#### O QUE FAZER:
Retorne na íntegra e sem nenhuma alteração o texto abaixo sobre a testagem para o novo coronavírus no Brasil.

#### TEXTO FORNECIDO:

===

O Globo
A dependência extrema de insumos importados explica a
precária situação do Brasil na testagem para o novo coronavírus. Mesmo só
examinando doentes graves, mortos, profissionais de saúde — e com reconhecida
subnotificação —, o país já é o 14º do mundo em casos e o que menos testa entre
os 15 países mais atingidos.
O déficit de testes do Brasil em comparação a outros
países é abissal. O país faz 296 testes por milhão de habitantes. O Irã, o
segundo que menos testa entre os mais afetados, faz 2.755 por milhão. Os EUA,
7.101 por milhão. A Alemanha, um dos países com menor taxa de mortalidade,
testou 1.317.887 pessoas — 15.730 por milhão.
Os testes e os insumos são produzidos na China, Índia,
EUA e países europeus.
Acossados pela pandemia, todos usam o que produzem e, no
caso da China, a maior produtora, exporta a quem paga mais e mais depressa.
— Todos os países do mundo querem a mesma coisa ao
mesmo tempo —, disse ao “New York Times” Doris-Ann Williams, CEO da In Vitro
Diagnostics Association, que representa grandes fabricantes e distribuidores de
testes.

===

#### DADOS FORNECIDOS:

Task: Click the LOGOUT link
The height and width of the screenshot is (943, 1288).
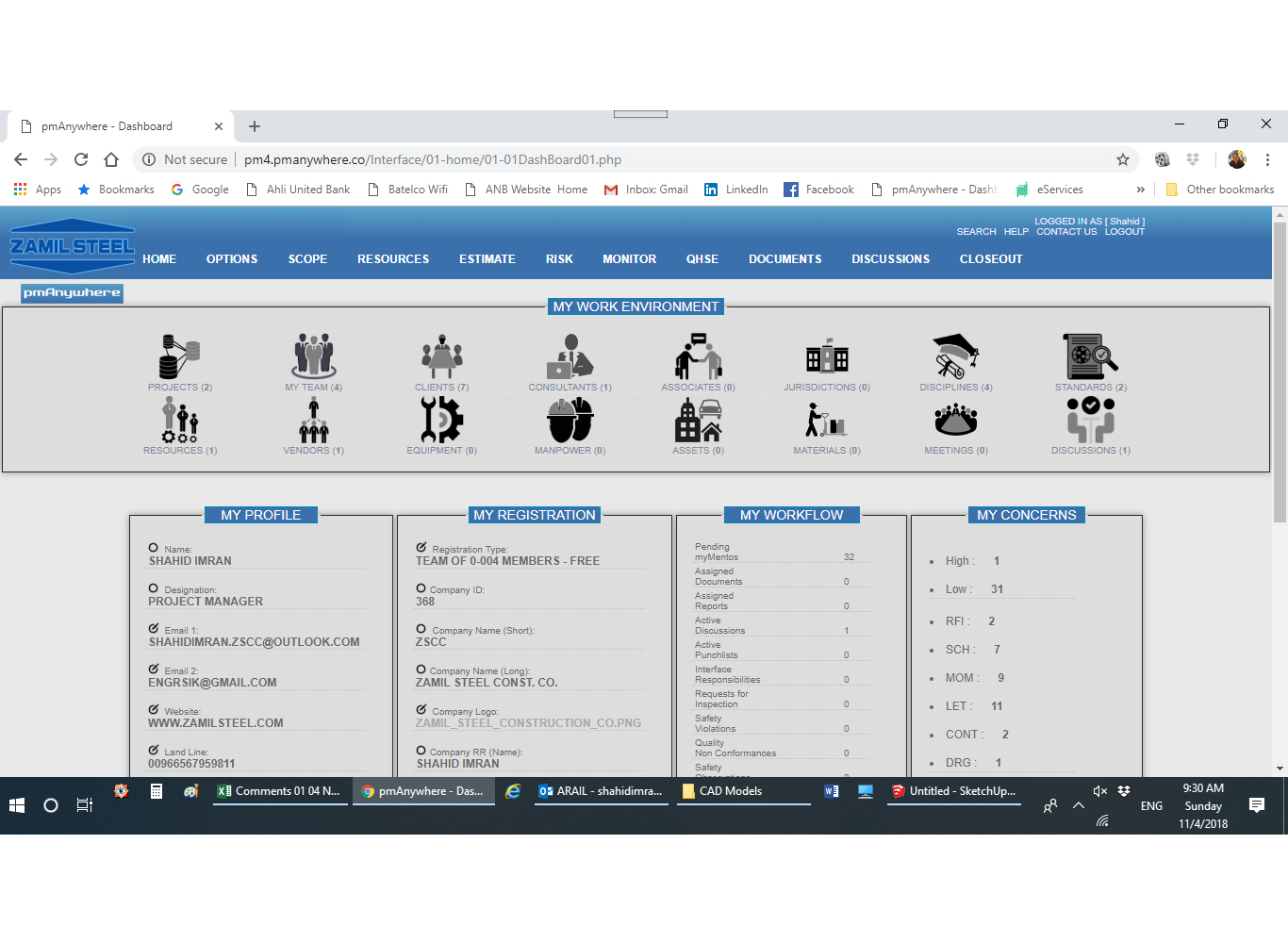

===

#### RESPOSTA AO EXERCÍCIO:
O Globo
A dependência extrema de insumos importados explica a
precária situação do Brasil na testagem para o novo coronavírus. Mesmo só
examinando doentes graves, mortos, profissionais de saúde — e com reconhecida
subnotificação —, o país já é o 14º do mundo em casos e o que menos testa entre
os 15 países mais atingidos.
O déficit de testes do Brasil em comparação a outros
países é abissal. O país faz 296 testes por milhão de habitantes. O Irã, o
segundo que menos testa entre os mais afetados, faz 2.755 por milhão. Os EUA,
7.101 por milhão. A Alemanha, um dos países com menor taxa de mortalidade,
testou 1.317.887 pessoas — 15.730 por milhão.
Os testes e os insumos são produzidos na China, Índia,
EUA e países europeus.
Acossados pela pandemia, todos usam o que produzem e, no
caso da China, a maior produtora, exporta a quem paga mais e mais depressa.
— Todos os países do mundo querem a mesma coisa ao
mesmo tempo —, disse ao “New York Times” Doris-Ann Williams, CEO da In Vitro
Diagnostics Association, que representa grandes fabricantes e distribuidores de
testes.